-- Data in this exercise follows --

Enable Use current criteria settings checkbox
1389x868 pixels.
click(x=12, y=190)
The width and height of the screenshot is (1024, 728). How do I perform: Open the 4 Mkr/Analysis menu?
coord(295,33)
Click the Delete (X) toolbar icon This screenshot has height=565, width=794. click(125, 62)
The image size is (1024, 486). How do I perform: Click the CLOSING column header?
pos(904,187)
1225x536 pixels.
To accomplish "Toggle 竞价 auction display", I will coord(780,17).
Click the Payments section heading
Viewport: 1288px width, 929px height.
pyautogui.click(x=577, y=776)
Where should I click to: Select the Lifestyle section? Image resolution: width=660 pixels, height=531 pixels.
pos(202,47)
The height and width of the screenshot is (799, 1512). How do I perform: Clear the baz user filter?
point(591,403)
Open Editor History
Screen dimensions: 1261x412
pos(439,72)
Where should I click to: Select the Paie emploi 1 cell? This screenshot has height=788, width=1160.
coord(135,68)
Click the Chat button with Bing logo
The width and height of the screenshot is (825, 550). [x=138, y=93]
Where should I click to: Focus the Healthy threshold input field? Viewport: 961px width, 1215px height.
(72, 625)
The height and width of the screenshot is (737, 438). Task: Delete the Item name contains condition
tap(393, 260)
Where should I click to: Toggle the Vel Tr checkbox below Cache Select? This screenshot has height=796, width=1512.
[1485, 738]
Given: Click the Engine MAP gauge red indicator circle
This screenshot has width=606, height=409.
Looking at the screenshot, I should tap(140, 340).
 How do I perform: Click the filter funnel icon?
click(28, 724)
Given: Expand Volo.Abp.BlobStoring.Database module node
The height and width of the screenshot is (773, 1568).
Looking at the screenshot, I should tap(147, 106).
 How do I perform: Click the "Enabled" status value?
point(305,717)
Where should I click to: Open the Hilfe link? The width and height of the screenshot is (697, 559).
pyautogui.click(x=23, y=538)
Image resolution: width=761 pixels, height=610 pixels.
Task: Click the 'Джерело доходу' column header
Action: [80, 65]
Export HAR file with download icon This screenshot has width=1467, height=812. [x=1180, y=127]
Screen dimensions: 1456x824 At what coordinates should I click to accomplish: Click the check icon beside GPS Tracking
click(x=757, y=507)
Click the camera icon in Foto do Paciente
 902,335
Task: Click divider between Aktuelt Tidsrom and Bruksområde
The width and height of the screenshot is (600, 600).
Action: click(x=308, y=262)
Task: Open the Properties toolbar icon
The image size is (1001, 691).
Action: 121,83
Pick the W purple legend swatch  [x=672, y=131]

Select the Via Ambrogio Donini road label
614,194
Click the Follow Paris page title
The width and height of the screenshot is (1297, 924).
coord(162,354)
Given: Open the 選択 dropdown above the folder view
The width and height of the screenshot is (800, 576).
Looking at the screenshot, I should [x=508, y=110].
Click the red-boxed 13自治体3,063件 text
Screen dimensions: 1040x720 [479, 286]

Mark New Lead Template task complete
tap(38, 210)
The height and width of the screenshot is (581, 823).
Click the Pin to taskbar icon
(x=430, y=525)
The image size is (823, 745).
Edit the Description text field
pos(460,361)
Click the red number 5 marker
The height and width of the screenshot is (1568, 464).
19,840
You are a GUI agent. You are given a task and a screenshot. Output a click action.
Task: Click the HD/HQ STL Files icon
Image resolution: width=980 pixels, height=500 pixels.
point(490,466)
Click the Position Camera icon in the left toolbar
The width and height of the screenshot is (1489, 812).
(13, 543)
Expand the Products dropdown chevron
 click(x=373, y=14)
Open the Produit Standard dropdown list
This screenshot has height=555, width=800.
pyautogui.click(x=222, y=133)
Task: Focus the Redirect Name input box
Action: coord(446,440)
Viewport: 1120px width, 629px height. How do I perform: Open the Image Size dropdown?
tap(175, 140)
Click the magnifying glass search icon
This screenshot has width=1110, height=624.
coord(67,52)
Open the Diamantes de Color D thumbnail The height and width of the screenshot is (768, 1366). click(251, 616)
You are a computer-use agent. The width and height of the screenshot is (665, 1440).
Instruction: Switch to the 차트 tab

-- Data in this exercise concluded --

Show each line of the material that includes the string "agent" by copying it.

Task response:
You are a GUI agent. You are given a task and a screenshot. Output a click action.
You are a computer-use agent. The width and height of the screenshot is (665, 1440).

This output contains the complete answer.